# TEXT BLOCK
|---|

President Joe Biden speaks to the media about the leaked Supreme Court draft before boarding Air Force One for a trip to Alabama. Photo / Evan Vucci, AP
President Joe Biden has blasted a "radical" draft Supreme Court opinion that would throw out the landmark Roe v Wade abortion rights ruling that has stood for a half-century and warned that other rights including same-sex marriage and birth control are at risk if the court follows through.
Across the nation, Americans grappled with what might come next.
The court confirmed the authenticity of the leaked draft, which was dated February, and Chief Justice John Roberts said he had ordered an investigation into what he called an "egregious breach of trust". A court statement emphasised that the draft is not the justices' final word.
Opinions often change in ways big and small in the drafting process, and a final ruling has not been expected until the end of the court's term in late June or early July.
A decision to overrule Roe would lead to abortion bans in roughly half the states, spark new efforts in Democratic-leaning states to protect access to abortion, and potentially reshape the contours of this year's hotly contested midterm elections.
The draft was published by the news outlet Politico late Monday.
Speaking to reporters before boarding Air Force One, Biden said he hoped the draft wouldn't be finalised by justices, contending it reflects a "fundamental shift in American jurisprudence" that threatens "other basic rights" like access to birth control and marriage.
He added: "If this decision holds, it's really quite a radical decision." He said the "basic fairness and the stability of our law demand" that the court not overturn Roe.
"If the court does overturn Roe, it will fall on our nation's elected officials at all levels of government to protect a woman's right to choose," Biden said. "And it will fall on voters to elect pro-choice officials this November. At the federal level, we will need more pro-choice Senators and a pro-choice majority in the House to adopt legislation that codifies Roe, which I will work to pass and sign into law."
Though past efforts have failed, Senate Majority Leader Chuck Schumer said he intended to hold a vote.

|---|

# DATA
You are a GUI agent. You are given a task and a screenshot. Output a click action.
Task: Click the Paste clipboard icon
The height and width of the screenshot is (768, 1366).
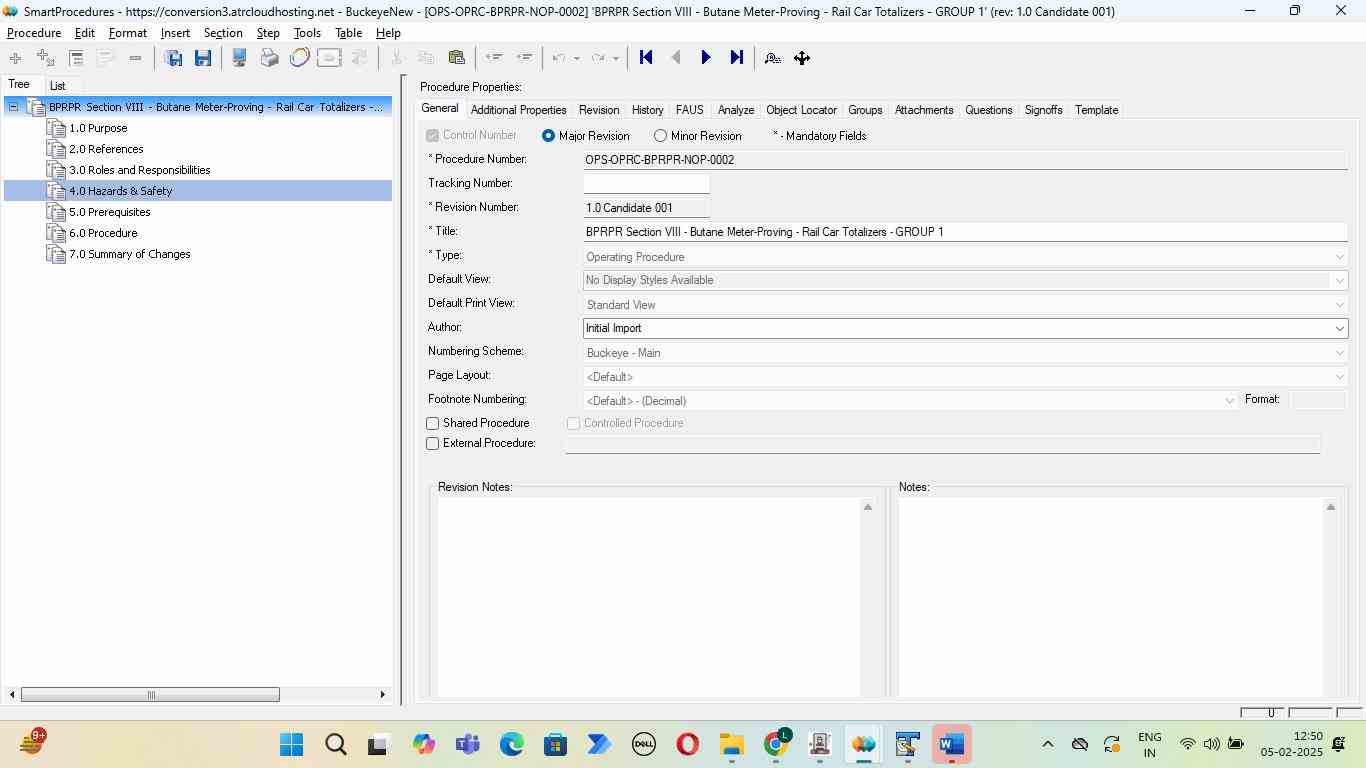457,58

|---|

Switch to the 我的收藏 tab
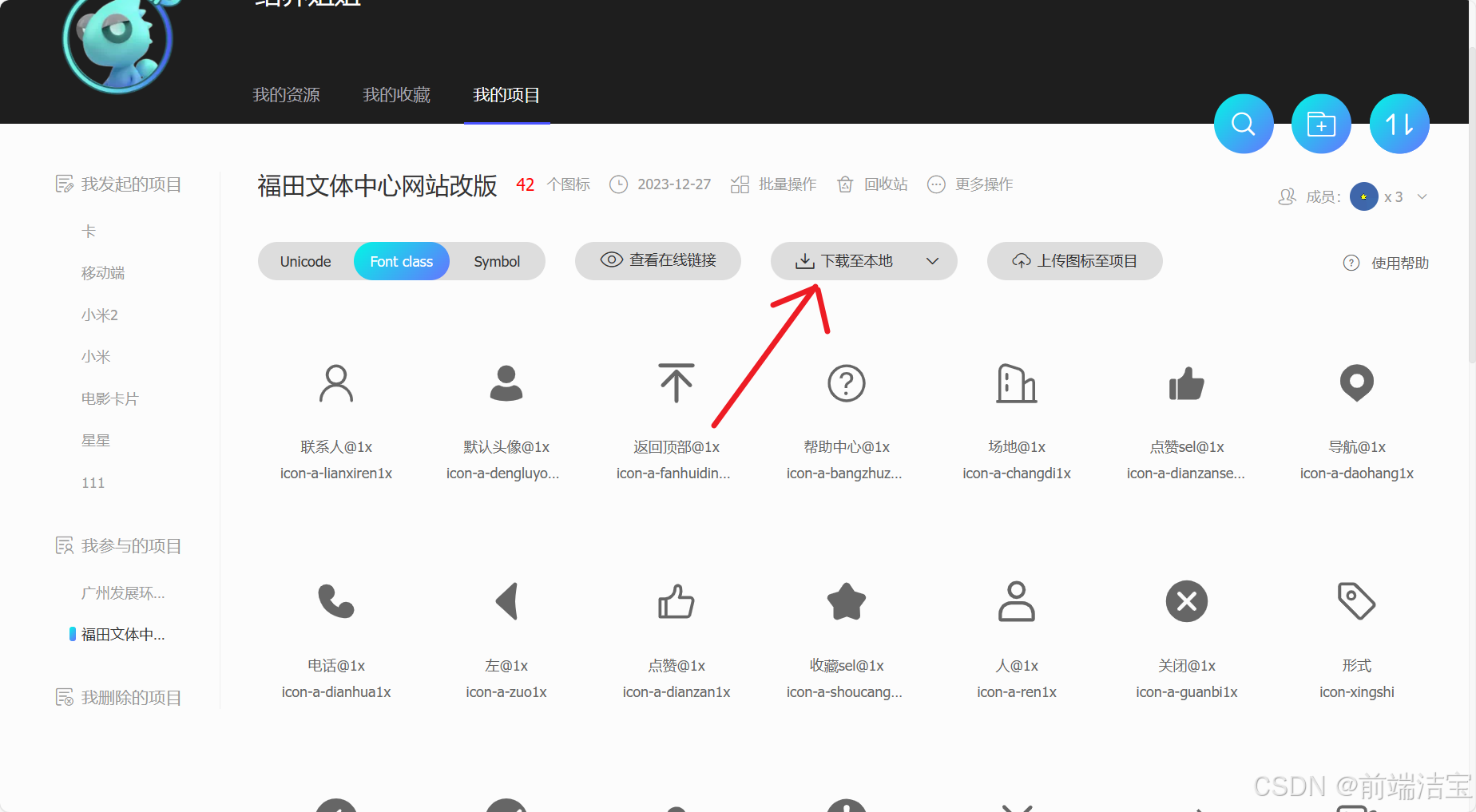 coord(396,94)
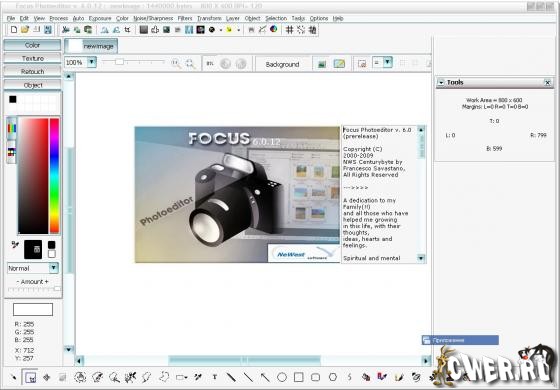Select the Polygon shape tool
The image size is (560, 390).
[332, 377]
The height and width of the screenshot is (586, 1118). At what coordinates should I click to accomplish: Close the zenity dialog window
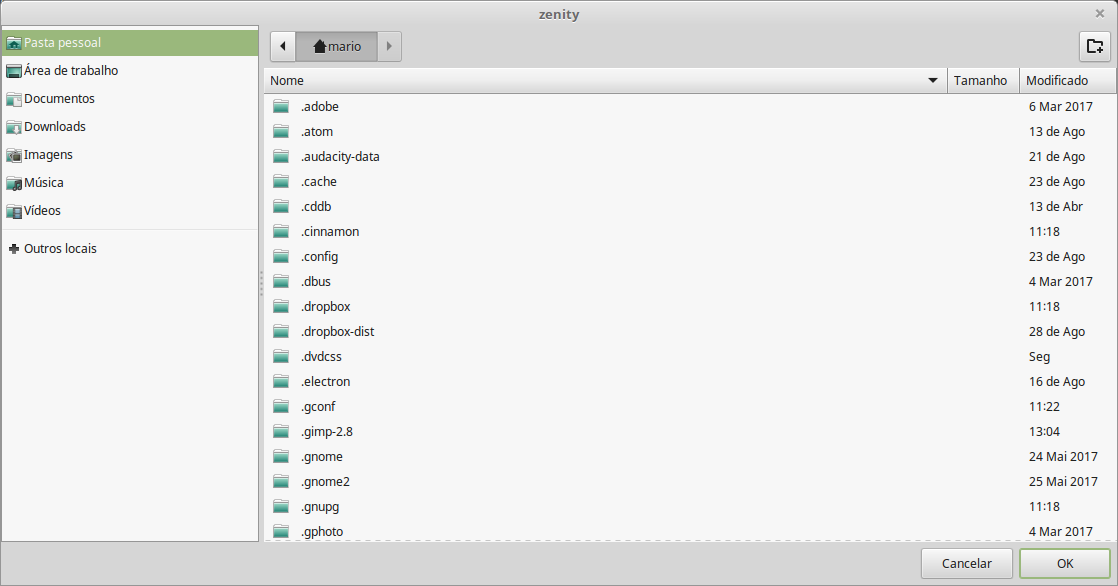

|---|

# REQUESTS
**a.** Answer these questions using the article about the leaked Supreme Court draft:
(i) Who ordered an investigation into the leak?
(ii) Which news outlet published the draft?
(iii) When had a final ruling been expected?
**b.** In the article about the leaked Supreme Court draft, write out everything from "Opinions often change" down to "control and marriage.", swapping "reporters" for "journalists".
**c.** Continue the article about the leaked Supreme Court draft, picking up after its final sentence.
The records have no connection to the article about the leaked Supreme Court draft.

# EXPECTED RESPONSES
**a.**
(i) Chief Justice John Roberts
(ii) Politico
(iii) At the end of the court's term, in late June or early July

**b.**
Opinions often change in ways big and small in the drafting process, and a final ruling has not been expected until the end of the court's term in late June or early July.
A decision to overrule Roe would lead to abortion bans in roughly half the states, spark new efforts in Democratic-leaning states to protect access to abortion, and potentially reshape the contours of this year's hotly contested midterm elections.
The draft was published by the news outlet Politico late Monday.
Speaking to journalists before boarding Air Force One, Biden said he hoped the draft wouldn't be finalised by justices, contending it reflects a "fundamental shift in American jurisprudence" that threatens "other basic rights" like access to birth control and marriage.

**c.**
"This is as urgent and real as it gets," Schumer said on the Senate floor Tuesday. "Every American is going to see on which side every senator stands."
Whatever the outcome, the Politico report late Monday represented an extremely rare breach of the court's secretive deliberation process, and on a case of surpassing importance.
"Roe was egregiously wrong from the start," the draft opinion states. It was signed by Justice Samuel Alito, a member of the court's 6-3 conservative majority who was appointed by former President George W. Bush.
The document was labelled a "1st Draft" of the "Opinion of the Court" in a case challenging Mississippi's ban on abortion after 15 weeks, a case known as Dobbs v. Jackson Women's Health Organisation.
The draft opinion in effect states there is no constitutional right to abortion services. It would allow individual states to more heavily regulate or outright ban the procedure.
"We hold that Roe and Casey must be overruled," it states, referencing the 1992 case Planned Parenthood v. Casey that affirmed Roe's finding of a constitutional right to abortion services but allowed states to place some constraints on the practice. "It is time to heed the Constitution and return the issue of abortion to the people's elected representatives."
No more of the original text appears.